To do so he started with a cheeky little chardonnay, treated it with ice-cold trichloroacetic acid and ethanol to precipitate any glycoproteins, then digested those glycoproteins into smaller molecules called peptides that can be analysed by mass spectroscopy. He screened the results against a database of known allergenic proteins. Three stood out. One is similar to allergenic proteins found in latex and pears. Another looks like a second latex protein and an olive protein, both known allergens. The third resembles one of the most rampant allergens of them all, a ragweed protein that causes hay fever.

It’s worth noting that there are likely to be big differences in glycoprotein sequences among wines and that this research was performed on only one wine, a “Chardonnay white wine” as the paper describes it. Further, it was a young wine with the analyses performed within a month of the wine’s “production…to avoid any protein loss.” Asked via email why he chose that particular wine, Palmisano replied “it was the wine we had at that time so we could immediately start the study.”

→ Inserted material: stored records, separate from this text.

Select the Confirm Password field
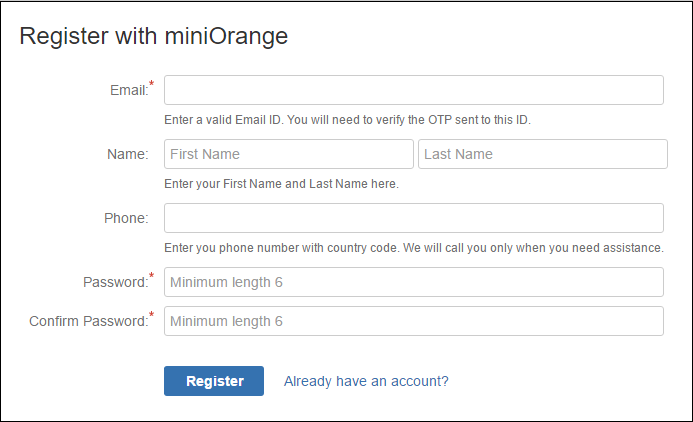Viewport: 693px width, 422px height. tap(414, 321)
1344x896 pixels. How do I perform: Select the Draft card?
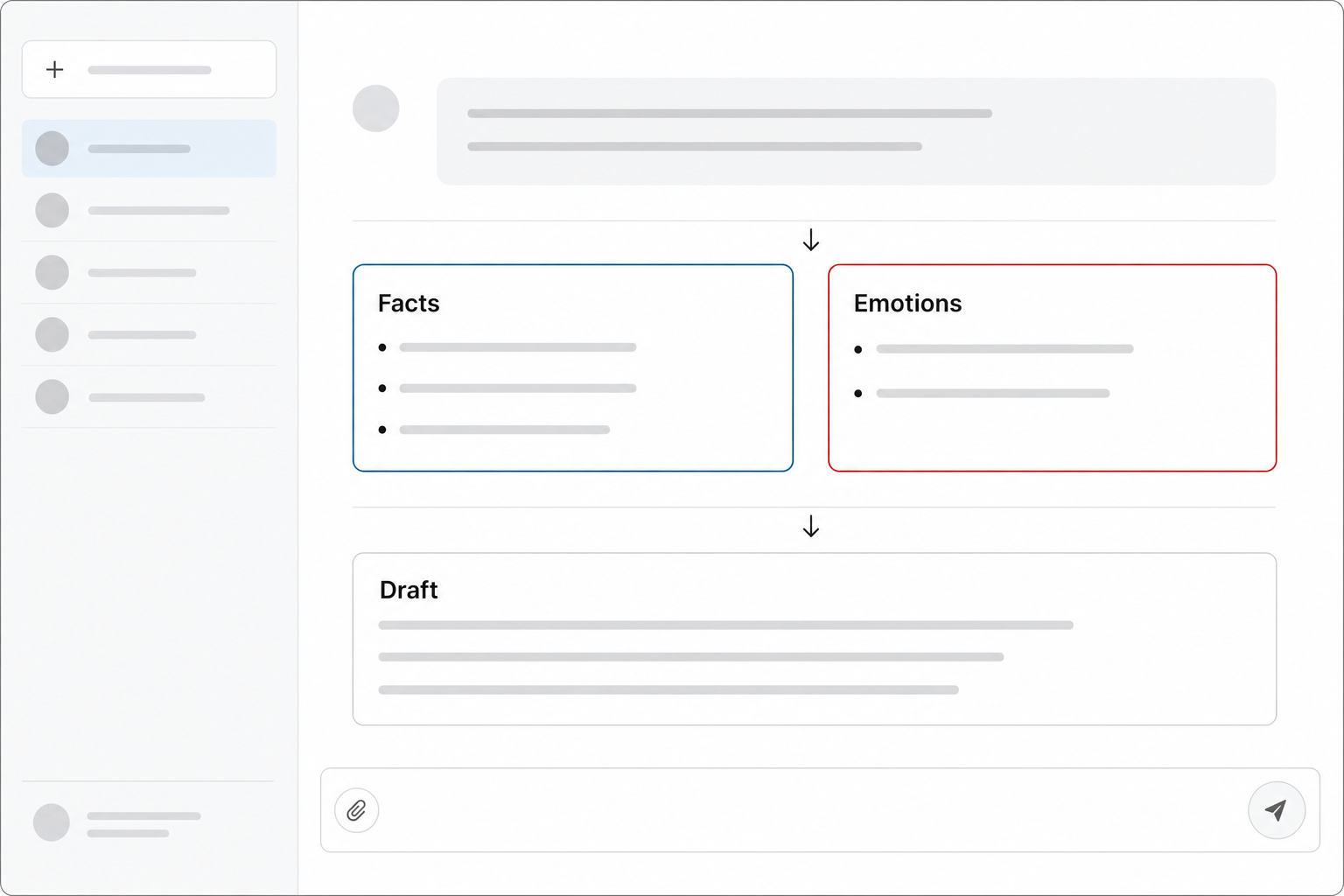click(815, 639)
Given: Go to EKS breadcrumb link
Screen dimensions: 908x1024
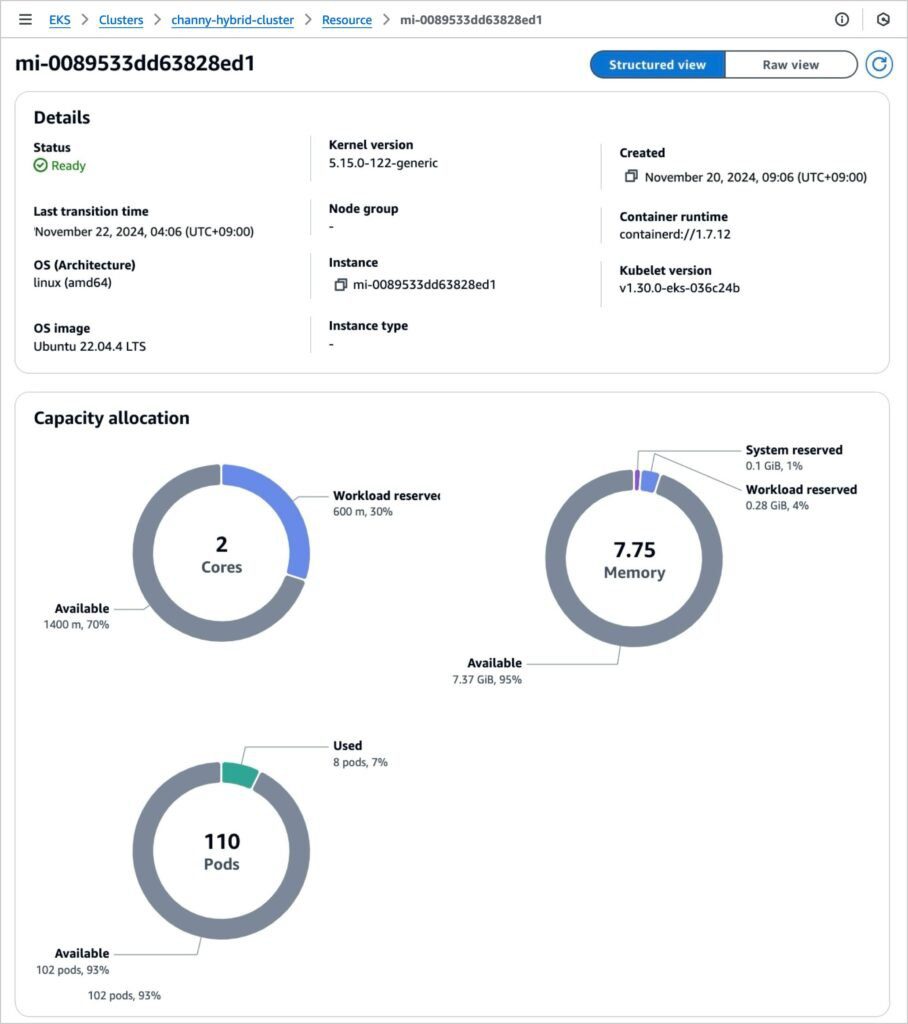Looking at the screenshot, I should [x=60, y=20].
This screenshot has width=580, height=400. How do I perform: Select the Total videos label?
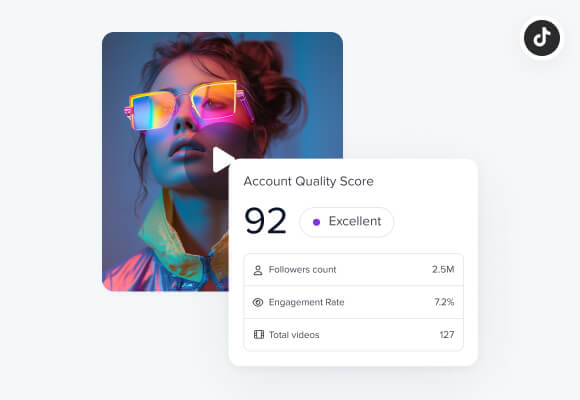tap(294, 335)
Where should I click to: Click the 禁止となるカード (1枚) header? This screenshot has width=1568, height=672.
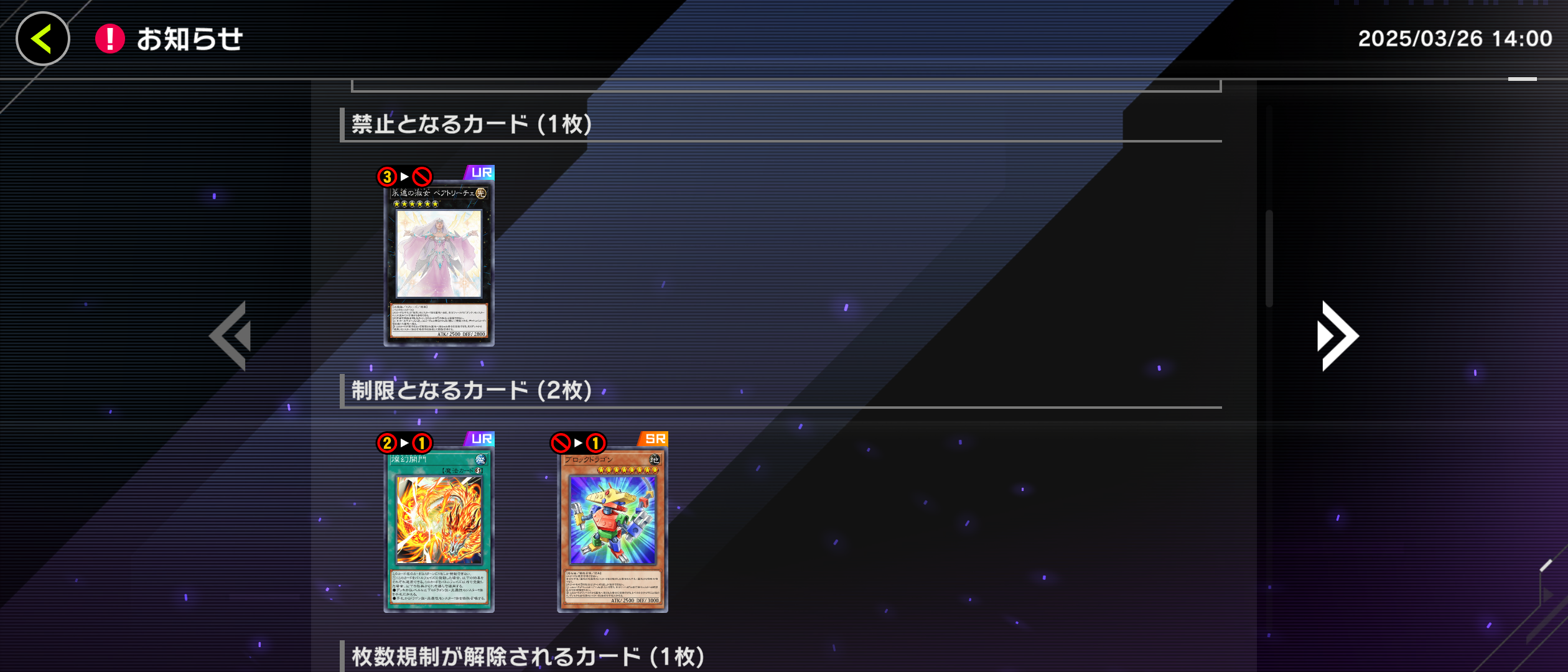point(472,124)
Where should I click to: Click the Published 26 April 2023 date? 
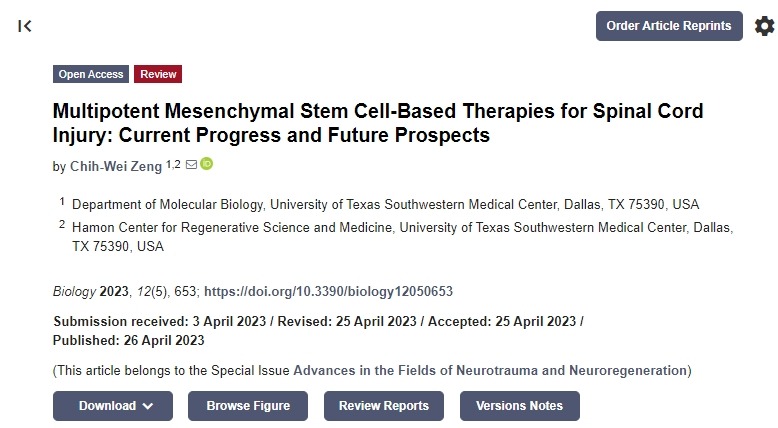pyautogui.click(x=128, y=340)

Once the glycoproteins in a wine are identified, could they be removed to make the wine “allergy-free” as several media accounts have claimed? Palmisano writes via email: “The drawback is that the taste and aroma could be affected by this removal, so it is important to understand how the environment will change upon removal of these compounds.”

More research is clearly needed in this area. Palmisano has no plans for clinical trials.